### [Task details]
Please retype the lines from the one containing "Cancel the New" up to and including the one containing "Action: 186,393", keeping them exactly as they appear.

— Start Provided records —

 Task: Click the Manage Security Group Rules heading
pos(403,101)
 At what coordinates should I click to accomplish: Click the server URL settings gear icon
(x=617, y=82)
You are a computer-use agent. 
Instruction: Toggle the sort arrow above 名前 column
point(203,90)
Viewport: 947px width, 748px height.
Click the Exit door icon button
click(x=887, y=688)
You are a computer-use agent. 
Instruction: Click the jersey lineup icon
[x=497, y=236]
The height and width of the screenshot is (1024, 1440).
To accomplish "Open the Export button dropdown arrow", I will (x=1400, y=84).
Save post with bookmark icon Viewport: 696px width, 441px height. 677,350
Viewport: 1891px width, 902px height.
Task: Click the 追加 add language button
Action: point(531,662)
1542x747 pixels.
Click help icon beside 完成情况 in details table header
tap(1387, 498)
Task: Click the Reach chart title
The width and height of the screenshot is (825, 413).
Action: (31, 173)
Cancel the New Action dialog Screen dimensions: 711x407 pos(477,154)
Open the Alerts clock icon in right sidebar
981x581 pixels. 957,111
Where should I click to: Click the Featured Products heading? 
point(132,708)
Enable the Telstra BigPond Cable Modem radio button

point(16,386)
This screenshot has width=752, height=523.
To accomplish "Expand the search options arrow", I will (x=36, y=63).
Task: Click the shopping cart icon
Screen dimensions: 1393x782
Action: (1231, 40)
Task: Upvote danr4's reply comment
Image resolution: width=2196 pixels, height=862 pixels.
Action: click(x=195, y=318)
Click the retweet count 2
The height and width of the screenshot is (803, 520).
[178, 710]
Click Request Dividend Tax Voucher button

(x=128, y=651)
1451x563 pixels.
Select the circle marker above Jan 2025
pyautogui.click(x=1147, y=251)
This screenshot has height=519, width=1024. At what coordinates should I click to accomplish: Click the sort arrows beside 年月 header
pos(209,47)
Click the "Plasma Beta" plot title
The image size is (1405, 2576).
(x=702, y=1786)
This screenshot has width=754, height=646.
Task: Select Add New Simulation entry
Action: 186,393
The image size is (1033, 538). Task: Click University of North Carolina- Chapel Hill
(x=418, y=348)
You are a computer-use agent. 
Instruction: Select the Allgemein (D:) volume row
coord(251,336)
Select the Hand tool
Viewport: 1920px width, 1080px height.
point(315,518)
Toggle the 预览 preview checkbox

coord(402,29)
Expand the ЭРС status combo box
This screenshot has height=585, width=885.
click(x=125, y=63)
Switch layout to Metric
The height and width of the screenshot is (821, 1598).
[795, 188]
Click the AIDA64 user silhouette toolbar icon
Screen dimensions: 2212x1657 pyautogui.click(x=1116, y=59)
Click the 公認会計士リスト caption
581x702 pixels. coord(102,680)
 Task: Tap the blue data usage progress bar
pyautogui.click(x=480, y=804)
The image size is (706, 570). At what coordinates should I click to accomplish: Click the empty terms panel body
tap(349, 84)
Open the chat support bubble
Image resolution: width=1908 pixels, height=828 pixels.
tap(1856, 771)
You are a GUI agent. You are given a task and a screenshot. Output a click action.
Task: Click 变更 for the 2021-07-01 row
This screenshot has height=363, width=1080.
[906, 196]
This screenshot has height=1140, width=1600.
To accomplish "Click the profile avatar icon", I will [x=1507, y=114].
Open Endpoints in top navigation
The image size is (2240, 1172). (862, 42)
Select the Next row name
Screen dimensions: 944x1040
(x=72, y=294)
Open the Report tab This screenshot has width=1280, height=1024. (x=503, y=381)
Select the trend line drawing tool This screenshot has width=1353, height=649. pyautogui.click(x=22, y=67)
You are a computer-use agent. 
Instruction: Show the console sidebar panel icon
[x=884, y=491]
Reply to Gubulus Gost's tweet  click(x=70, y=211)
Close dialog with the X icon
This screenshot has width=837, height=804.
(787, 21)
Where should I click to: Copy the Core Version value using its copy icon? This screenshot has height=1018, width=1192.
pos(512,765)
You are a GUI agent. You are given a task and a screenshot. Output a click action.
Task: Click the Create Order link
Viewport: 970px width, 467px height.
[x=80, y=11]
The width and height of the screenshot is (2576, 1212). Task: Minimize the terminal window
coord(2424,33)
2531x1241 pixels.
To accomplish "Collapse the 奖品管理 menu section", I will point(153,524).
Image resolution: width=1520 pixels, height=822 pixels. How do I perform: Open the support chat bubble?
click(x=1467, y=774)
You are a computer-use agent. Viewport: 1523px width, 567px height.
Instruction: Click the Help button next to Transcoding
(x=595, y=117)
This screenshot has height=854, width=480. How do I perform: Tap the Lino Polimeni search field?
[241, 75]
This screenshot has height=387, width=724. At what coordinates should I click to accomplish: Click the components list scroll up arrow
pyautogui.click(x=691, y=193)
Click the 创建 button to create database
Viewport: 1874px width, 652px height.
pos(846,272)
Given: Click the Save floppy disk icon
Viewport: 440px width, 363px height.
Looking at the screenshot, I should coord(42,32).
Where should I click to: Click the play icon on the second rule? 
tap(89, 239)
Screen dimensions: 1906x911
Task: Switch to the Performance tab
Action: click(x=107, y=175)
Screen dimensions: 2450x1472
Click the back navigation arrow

— End Provided records —

### [Result]
Cancel the New Action dialog Screen dimensions: 711x407 pos(477,154)
Open the Alerts clock icon in right sidebar
981x581 pixels. 957,111
Where should I click to: Click the Featured Products heading? 
point(132,708)
Enable the Telstra BigPond Cable Modem radio button

point(16,386)
This screenshot has width=752, height=523.
To accomplish "Expand the search options arrow", I will (x=36, y=63).
Task: Click the shopping cart icon
Screen dimensions: 1393x782
Action: (1231, 40)
Task: Upvote danr4's reply comment
Image resolution: width=2196 pixels, height=862 pixels.
Action: click(x=195, y=318)
Click the retweet count 2
The height and width of the screenshot is (803, 520).
[178, 710]
Click Request Dividend Tax Voucher button

(x=128, y=651)
1451x563 pixels.
Select the circle marker above Jan 2025
pyautogui.click(x=1147, y=251)
This screenshot has height=519, width=1024. At what coordinates should I click to accomplish: Click the sort arrows beside 年月 header
pos(209,47)
Click the "Plasma Beta" plot title
The image size is (1405, 2576).
(x=702, y=1786)
This screenshot has width=754, height=646.
Task: Select Add New Simulation entry
Action: 186,393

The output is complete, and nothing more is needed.